COPD with emphysema: When the physician documents the patient’s condition as COPD or COPD with exacerbation and emphysema, you can report the COPD and the emphysema codes together, as of Oct. 1, 2023. In previous years, J43 (Emphysema) featured an Excludes1 note, which included J44.- (Other chronic obstructive pulmonary disease). The Excludes1 note listed the conditions as emphysema with chronic (obstructive) bronchitis and emphysematous (obstructive) bronchitis. An Excludes1 note indicates that the primary code condition and the listed conditions under the note may never be coded together.

However, in the 2024 ICD-10-CM code set, this note has been changed to an Excludes2 note, which means you can report both conditions if the physician documents the conditions are occurring together. Most people with COPD have both emphysema and chronic bronchitis. So, if the physician documents the diagnoses as COPD with emphysema, then you can report J43 and J44.1 together.

3. Apply Additional Codes, When Necessary

Scenario: A patient presents to the emergency department (ED) with respiratory problems. The patient recently underwent a bone marrow transplant. After testing, the physician diagnosed the patient with bronchiolitis obliterans as a complication of the bone marrow transplant.

To report this patient’s diagnoses, you’ll assign T86.09 (Other complications of bone marrow transplant) and J44.81 (Bronchiolitis obliterans and bronchiolitis obliterans syndrome). Let’s examine how these codes are assigned.

Several codes in the J44.- category feature additional notes, such as Includes, Excludes1, and Excludes2 notes. Two other notes that are critical to correctly coding the patient’s conditions are Code first and Code also notes.

Code J44.81 has the following code notes listed underneath it:

  • Code first, if applicable
  • Code also, if applicable, associated conditions

Starting with the Code first note, you’ll assign a code from the list under the note as the primary diagnosis code if the physician documented the condition. In the scenario above, the provider documented that the bronchiolitis obliterans was a complication of the bone marrow transplant, which lets you know to list T86.09 as the primary diagnosis code. Next, you’ll assign the ICD-10-CM code for the patient’s condition, which in the scenario is J44.81.

If the patient was experiencing another condition that could be related to the bronchiolitis obliterans, then you’d assign an applicable condition from the Code also list following T86.09.

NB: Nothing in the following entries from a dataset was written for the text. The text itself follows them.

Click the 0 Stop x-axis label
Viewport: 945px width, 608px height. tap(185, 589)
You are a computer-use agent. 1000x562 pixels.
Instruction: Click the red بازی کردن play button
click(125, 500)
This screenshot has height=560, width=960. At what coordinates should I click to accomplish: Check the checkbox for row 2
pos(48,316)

4. Choose Signs/Symptoms Codes Without a Definitive Dx

When the patient initially presents to your pulmonology clinic, they may be experiencing symptoms of COPD, such as shortness of breath, wheezing, or coughing. Without a definitive diagnosis, you can only report these documented symptoms per ICD-10-CM Official Guidelines. If the patient presents with signs or symptoms of COPD, you’ll assign any of the following codes until the pulmonologist makes a diagnosis:

  • R06.02 (Shortness of breath)
  • R06.2 (Wheezing)
  • R05.- (Cough)
  • R50.9 (Fever, unspecified)
  • R53.1 (Weakness)
  • R53.83 (Other fatigue)

However, if the provider documents a COPD diagnosis in the medical record, you’ll assign an appropriate code from the J44.- category.

5. Know When to Select an Unspecified Code

You may encounter situations where the pulmonologist has documented the patient’s diagnosis simply as COPD without listing the cause of the condition, like emphysema or chronic bronchitis. In cases where the physician doesn’t document the COPD’s associated conditions, exacerbations, or manifestations, you’ll only assign J44.9.